In 2018, Lena Durham told of her hysterectomy surgery at the age of 31 to stop the unbearable pain caused by endometriosis. In her touching article for Vogue, Durham admits that she always wanted to get pregnant but with that kind of pain she wouldn’t have been able to be “anyone’s mother”.
Period stigma in western societies goes far beyond going to the bathroom with your purse or whispering in your friend’s ear when you need a tampon. Just think of the taxation of sanitary products and tampons. Although some progress is being made, with countries like Scotland making tampons free for everyone and others abolishing the tampon tax, there are still too many people who cannot afford them.
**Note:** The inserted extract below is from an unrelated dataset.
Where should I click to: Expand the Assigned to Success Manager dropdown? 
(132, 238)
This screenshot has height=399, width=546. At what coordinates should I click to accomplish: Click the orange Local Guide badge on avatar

10% of people interviewed in a survey by Plan International UK about period poverty in the UK said they could not afford to buy tampons every month. 15% said they struggled to buy them and 14% said they asked their friends for them. For every woman like Soleri and Durham, there is one who suffers from endometriosis every month, who will never know and will never be treated appropriately. For every pad we roll up, there are thousands of women who use tissue, dust or sand to pad their menstrual cycle, which will lead them to suffer of, among other things, very serious infections. Every time we use expressions like ‘TOM’, there are trans women being asked why they don’t menstruate, there are trans men buying tampons amidst a sea of judgmental stares. And there are women and men who are not free to live their gender identity in a peaceful and healthy way.
For every post, article and comment, for every #freeperiod hashtag, there are hundreds of women who still don’t feel safe talking about their periods, their pain, their menstrual problems. For every glance thrown at us because we dare to talk about sanitary pads in public without blushing or whispering, there are thousands of women who don’t have access to them and experience their periods as a disabling disease rather than a natural bodily function. Pay attention.